The end result was that Nedley would have ... he would have...
He chewed the inside of his cheek as he tried to add the figures in his head. Whatever it was, it was a lot. Enough to convince his brother, Bertram, to leave Larso and come home. The only problem was that Nedley would have to do the convincing via a letter. He’d learned enough writing that he thought he could manage that part, but Bertram couldn’t read. Someone else would have to read it to him, which meant Nedley had to be careful about what he put down on paper. He couldn’t mention what had happened to him in the mercenary army, and he’d have to be discreet about the money too.

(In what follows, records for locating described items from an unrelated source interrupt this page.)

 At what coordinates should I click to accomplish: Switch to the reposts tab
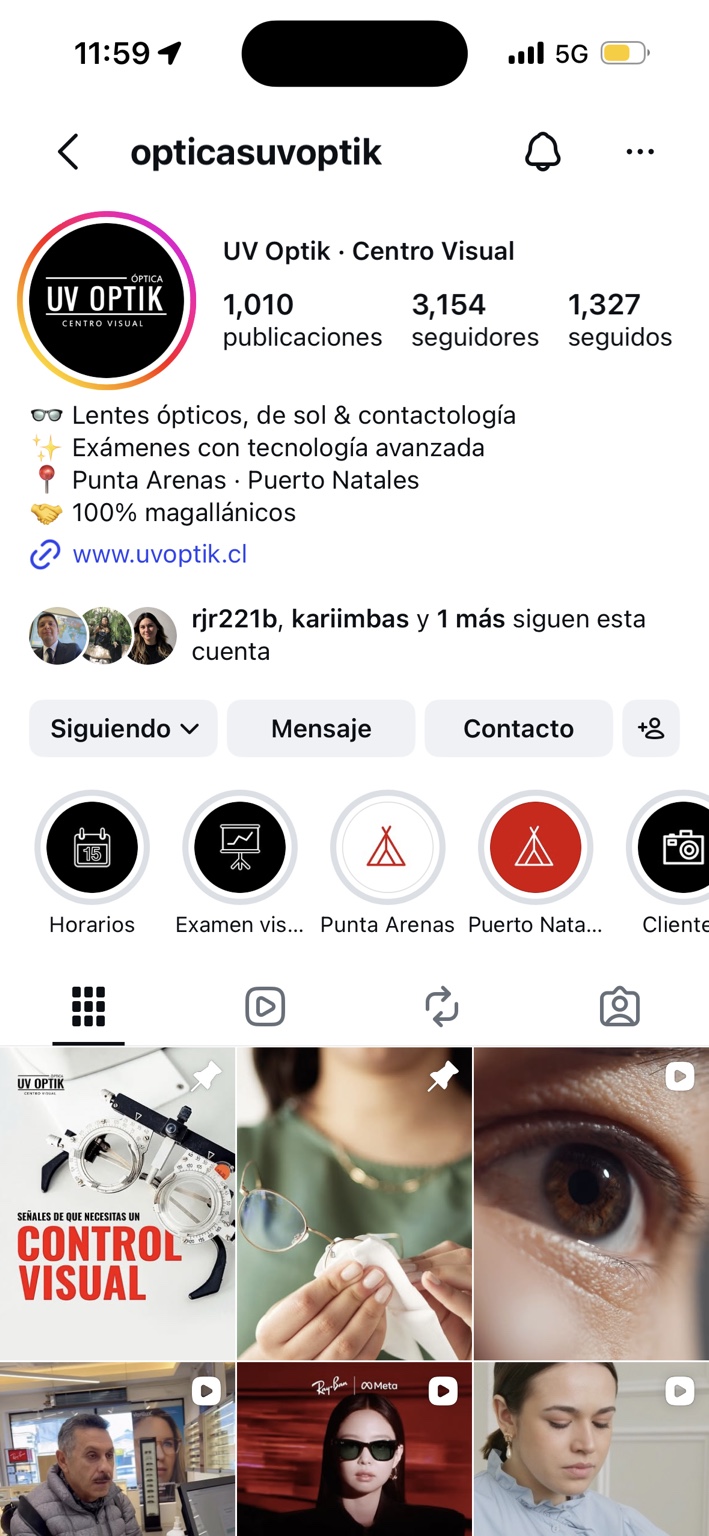pos(442,1007)
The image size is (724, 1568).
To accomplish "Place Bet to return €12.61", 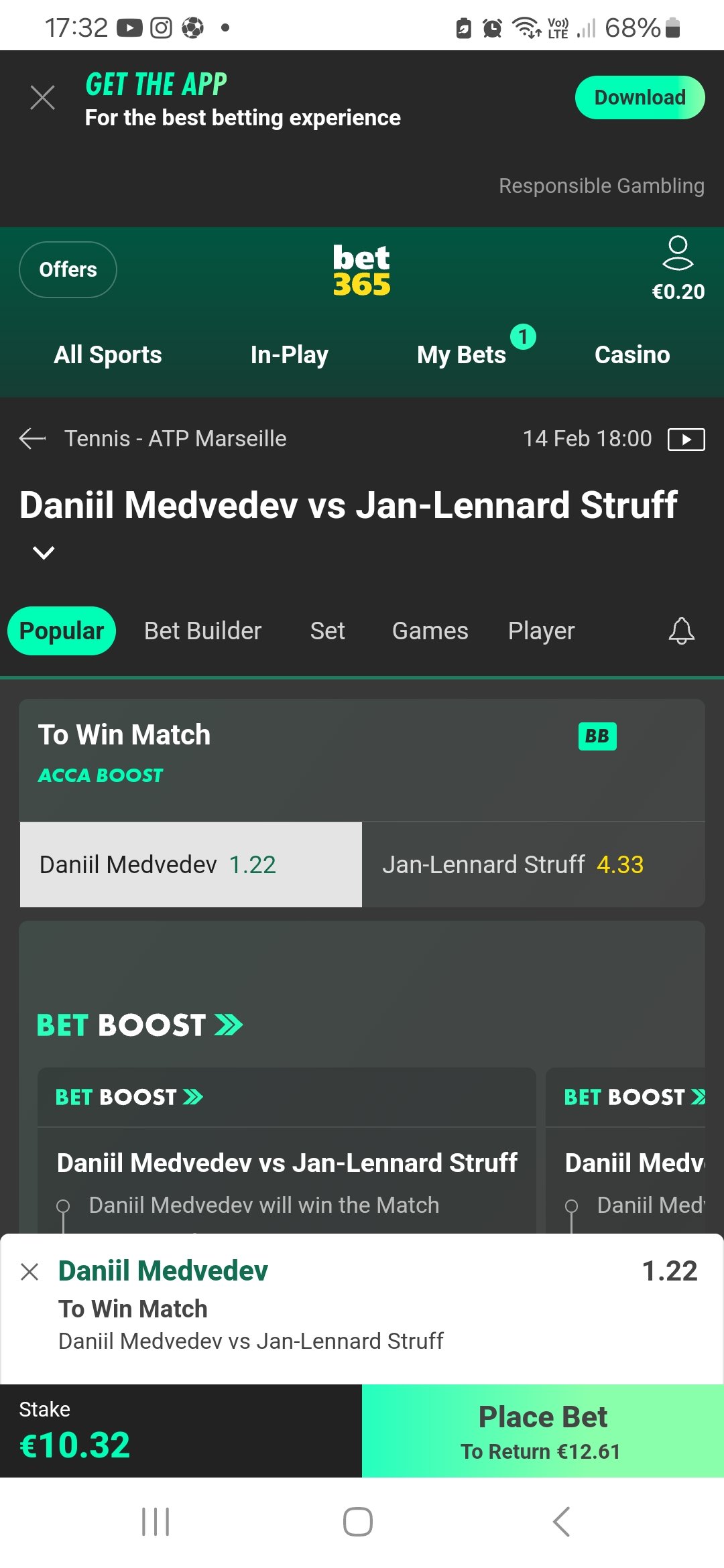I will tap(543, 1431).
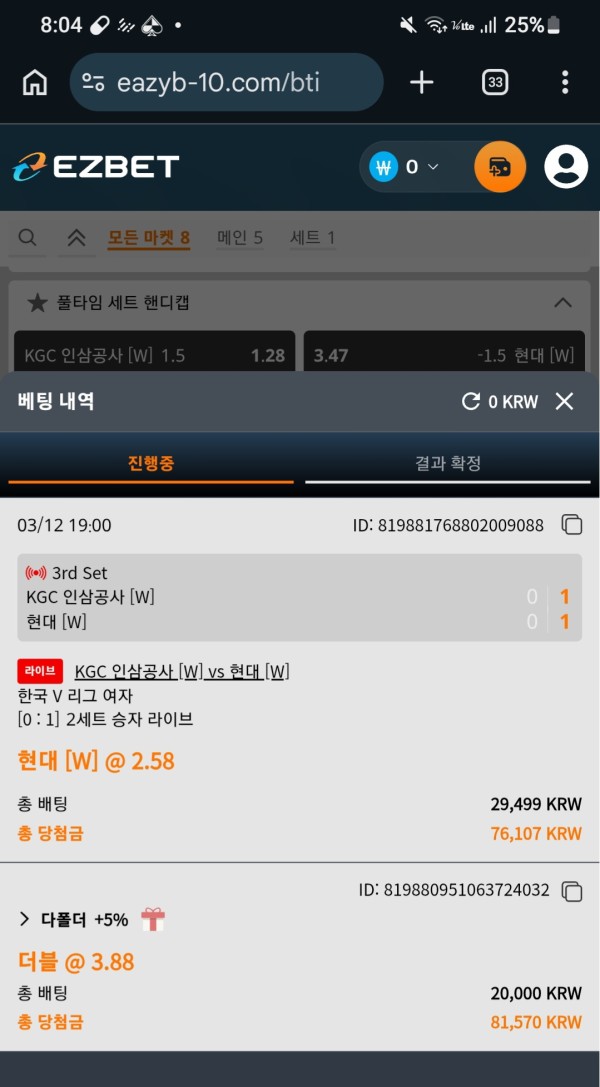Open the user profile icon
600x1087 pixels.
coord(566,167)
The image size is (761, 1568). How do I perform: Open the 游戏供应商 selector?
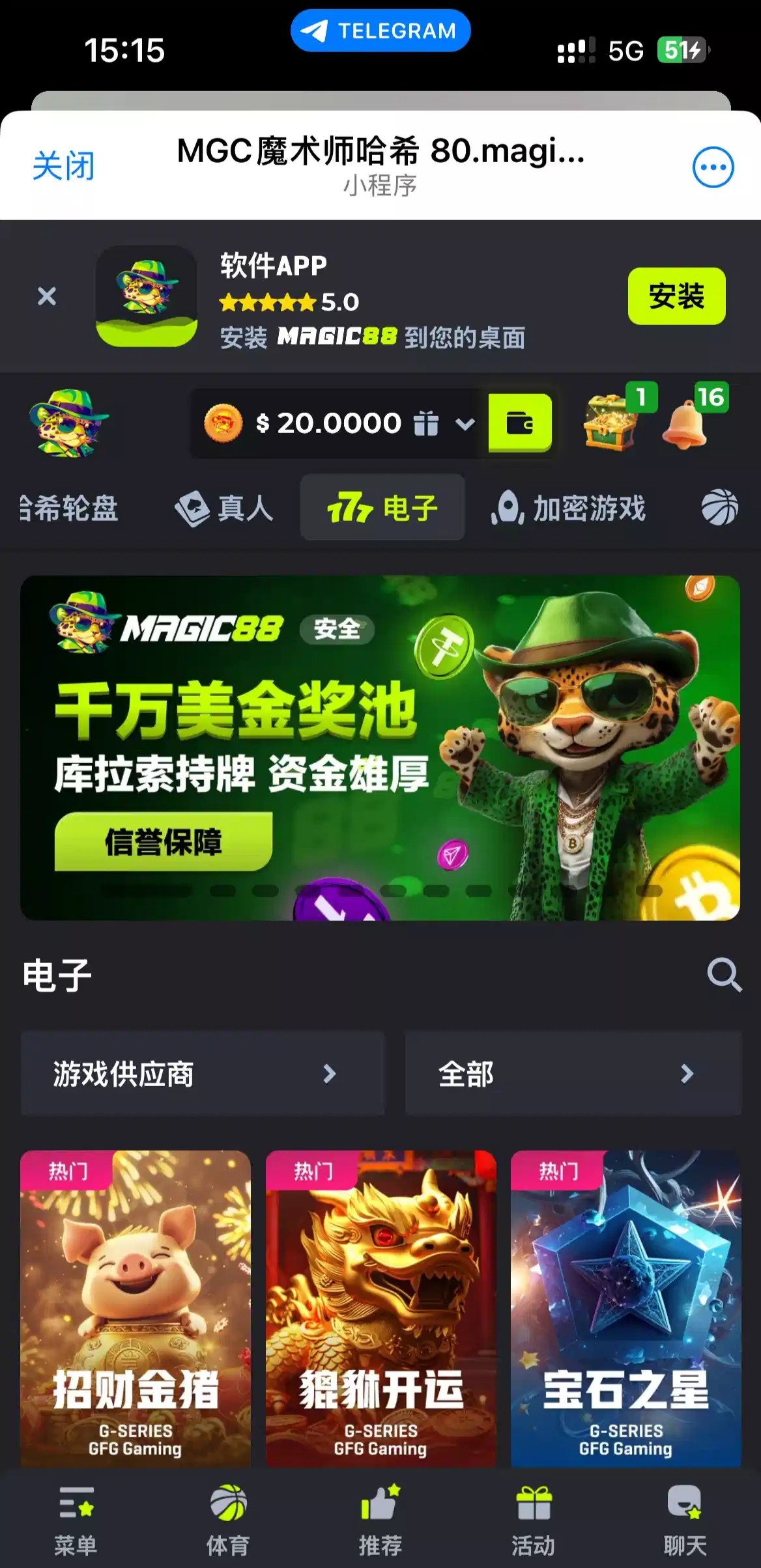[x=203, y=1073]
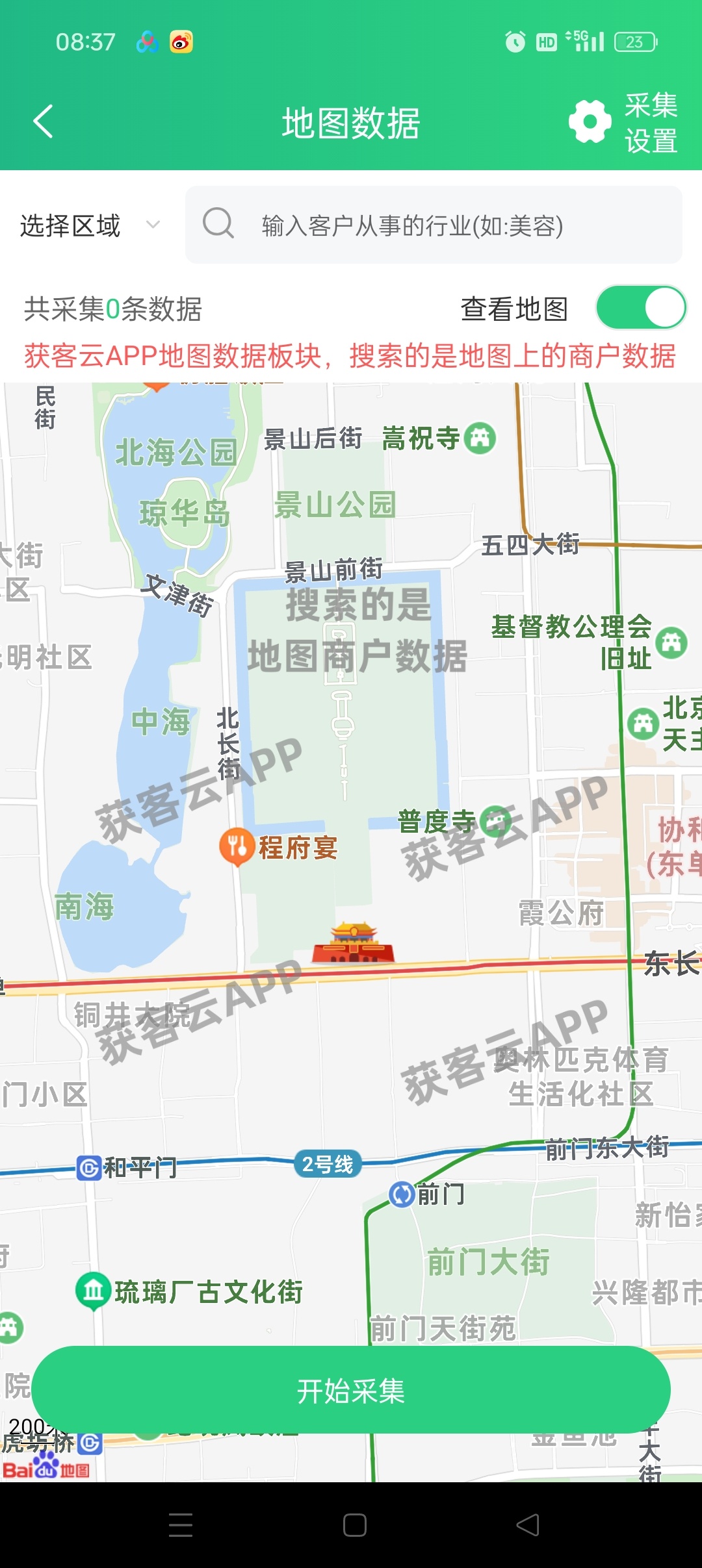Open recent apps from navigation bar
Image resolution: width=702 pixels, height=1568 pixels.
pyautogui.click(x=181, y=1525)
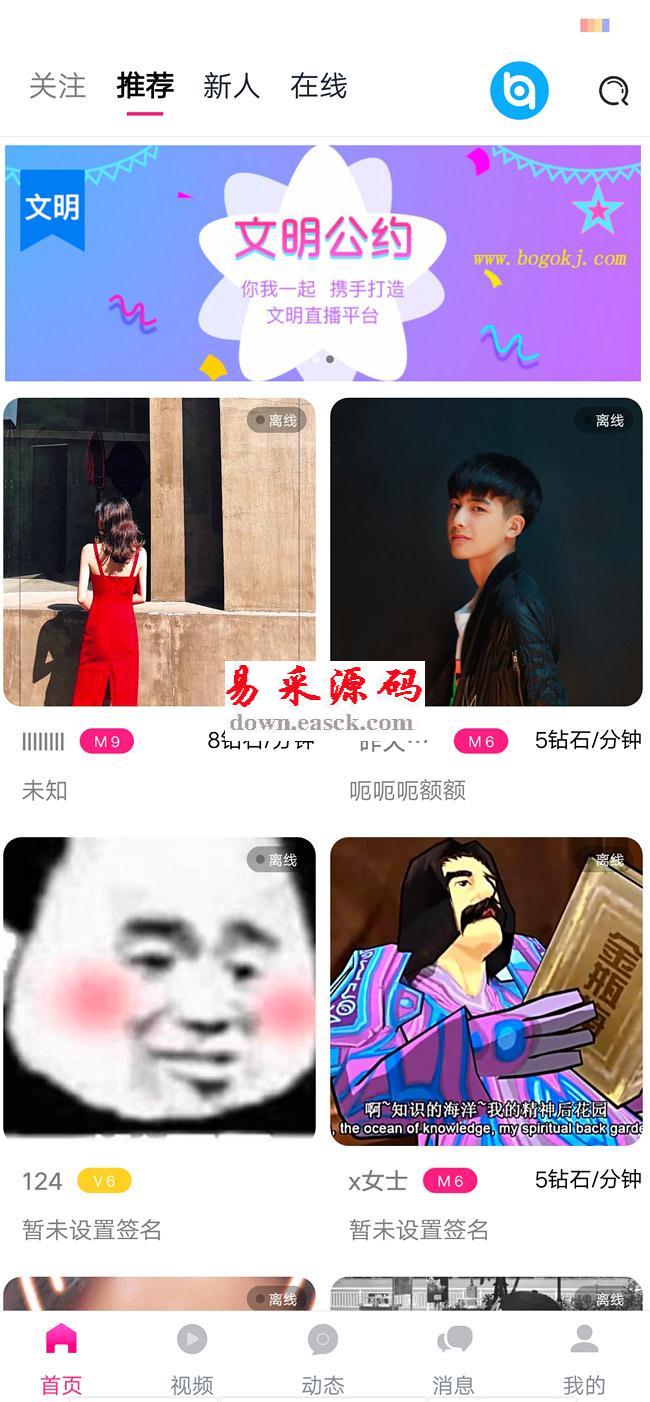Image resolution: width=650 pixels, height=1402 pixels.
Task: Open the 动态 tab
Action: (x=322, y=1359)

That meant the letter alone might not be enough to convince Bert, but Nedley couldn’t go get his brother himself. Miss Treya wouldn’t allow him to go to Larso. She was worried the voice would take him again if he got too close to Telfort. The thought of the voice made Nedley cringe, as did the splatter of blood and gore as he raised his sword and—
He screwed his eyes tightly shut, chanting, “It’s gone, it’s gone, it’s gone, it’s gone. It can’t get me!”
He managed to push the vision away and bring his mind back to the present. Shaking off a shiver, he gathered up the coins and put them back in the coin pouch, then dropped the pouch into his saddlebag.
On his way up to the deck, he noticed Corec and Katrin’s door slightly ajar, which meant whoever was in there wouldn’t mind being interrupted. He knocked.
“Yes?” It was Corec’s voice.
Nedley opened the door to find Corec and Miss Katrin both in the cabin. Corec was sitting on one of the cots with the maul across his legs, while Katrin stood near the entrance.
“Oh, hey, Ned,” Corec said.
“Are you busy?” Nedley asked him.
“No, come on in. We were just—”
The bottom seemed to drop out of Nedley’s stomach as the ship hit a swell.
Corec grimaced and clenched his hands around the maul’s shaft, his knuckles going white. “What’s going on up there?” he asked. “I haven’t been sick in two weeks, and now it’s all coming back.” Corec was a real-life baron’s son, and almost a knight, but he didn’t handle sailing very well. Sometimes Nedley allowed himself to feel just a bit smug about that.
“There’s a storm on the horizon,” Katrin said. “The captain’s trying to go around it. You should come up on deck with me. Treya says it helps.”